Kenneth Rijock

Kenneth Rijock

Monday, January 7, 2019

APPEALS COURT HOLDS LAW ENFORCEMENT AGENCY IS NOT OBLIGATED TO GIVE NONMATCHES FROM FACIAL RECOGNITION SEARCHES TO DEFENDANTS

An appeals court in the State of Florida has ruled that a criminal defendant, who was identified and convicted after a law enforcement agency matched his photograph to one in the agency's database, through the use of facial recognition software, was not entitled to copies of all the non-matches returned by the program. Readers of this blog may recall that we have previously discussed the issues when the case was pending on appeal. If you identify a Financial Criminal through Facial Recognition Software, must you Disclose that ? Published September 10, 2018.
 
The First District Court of Appeal held that the failure of the trial court to order a turnover of the photographs that did not match the defendant was not a violation of Brady vs. Maryland, as they did not cast doubt on the State's case. Brady requires that the State disclose any material that could exonerate the defendant, to the defense.

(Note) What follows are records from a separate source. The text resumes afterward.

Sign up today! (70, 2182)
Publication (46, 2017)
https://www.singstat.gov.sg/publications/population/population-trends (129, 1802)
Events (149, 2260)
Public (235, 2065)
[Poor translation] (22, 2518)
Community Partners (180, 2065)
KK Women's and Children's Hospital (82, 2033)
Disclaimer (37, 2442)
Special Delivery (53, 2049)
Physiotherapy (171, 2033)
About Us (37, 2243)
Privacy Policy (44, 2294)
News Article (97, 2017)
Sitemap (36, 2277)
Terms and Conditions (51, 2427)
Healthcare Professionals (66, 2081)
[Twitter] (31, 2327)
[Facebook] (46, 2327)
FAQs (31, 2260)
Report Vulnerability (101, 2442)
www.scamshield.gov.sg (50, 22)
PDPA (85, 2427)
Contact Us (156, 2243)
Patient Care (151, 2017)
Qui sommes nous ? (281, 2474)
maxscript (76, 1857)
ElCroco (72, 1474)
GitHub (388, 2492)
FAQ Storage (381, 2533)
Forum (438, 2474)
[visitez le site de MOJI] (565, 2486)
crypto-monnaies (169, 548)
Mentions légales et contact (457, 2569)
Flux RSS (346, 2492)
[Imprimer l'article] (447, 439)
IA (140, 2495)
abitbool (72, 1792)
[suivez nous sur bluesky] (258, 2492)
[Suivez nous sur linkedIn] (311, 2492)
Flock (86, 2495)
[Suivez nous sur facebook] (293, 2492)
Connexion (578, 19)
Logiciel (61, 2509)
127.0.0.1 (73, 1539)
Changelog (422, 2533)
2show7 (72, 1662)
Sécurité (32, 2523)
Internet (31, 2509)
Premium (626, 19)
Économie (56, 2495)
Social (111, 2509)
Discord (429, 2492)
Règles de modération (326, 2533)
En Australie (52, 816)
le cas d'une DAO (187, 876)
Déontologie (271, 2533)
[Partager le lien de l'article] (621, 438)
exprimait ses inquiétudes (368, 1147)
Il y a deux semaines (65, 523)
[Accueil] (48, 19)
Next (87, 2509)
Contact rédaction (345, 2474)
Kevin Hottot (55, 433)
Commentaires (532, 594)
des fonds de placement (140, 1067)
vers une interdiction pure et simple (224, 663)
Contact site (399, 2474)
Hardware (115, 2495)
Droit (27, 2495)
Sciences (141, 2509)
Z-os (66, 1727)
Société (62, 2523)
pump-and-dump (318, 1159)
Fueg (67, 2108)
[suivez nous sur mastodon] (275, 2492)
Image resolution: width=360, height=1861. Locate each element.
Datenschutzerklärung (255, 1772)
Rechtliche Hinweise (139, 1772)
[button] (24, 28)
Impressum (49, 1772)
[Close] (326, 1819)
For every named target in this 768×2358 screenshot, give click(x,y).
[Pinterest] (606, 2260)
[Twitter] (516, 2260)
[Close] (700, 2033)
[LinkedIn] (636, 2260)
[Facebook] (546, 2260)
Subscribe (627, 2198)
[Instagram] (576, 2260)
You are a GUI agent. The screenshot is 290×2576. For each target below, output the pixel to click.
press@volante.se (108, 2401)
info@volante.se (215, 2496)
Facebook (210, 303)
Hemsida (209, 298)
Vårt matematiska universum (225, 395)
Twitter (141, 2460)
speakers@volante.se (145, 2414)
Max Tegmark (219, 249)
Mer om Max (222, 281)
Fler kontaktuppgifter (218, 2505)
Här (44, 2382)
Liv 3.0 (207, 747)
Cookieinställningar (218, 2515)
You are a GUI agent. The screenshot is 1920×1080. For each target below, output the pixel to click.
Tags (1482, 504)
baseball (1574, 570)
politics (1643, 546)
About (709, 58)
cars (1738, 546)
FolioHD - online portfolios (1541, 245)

The Court reasoned that there was no reasonable probability that the result of the trial would have been different is the suppressed documents had been disclosed to the defense. The photographs not turned over did not resemble the defendant, and therefore would not have supported his argument that someone else in the photos committed the crime. The conviction was affirmed. Readers who wish to read the complete text of the opinion may access it here. The citation is  Willie Allen Lynch v. State of Florida, Case No. 1D16-3290 (Fla. 1st DCA 2018). [There is no Southern Reporter citation available yet].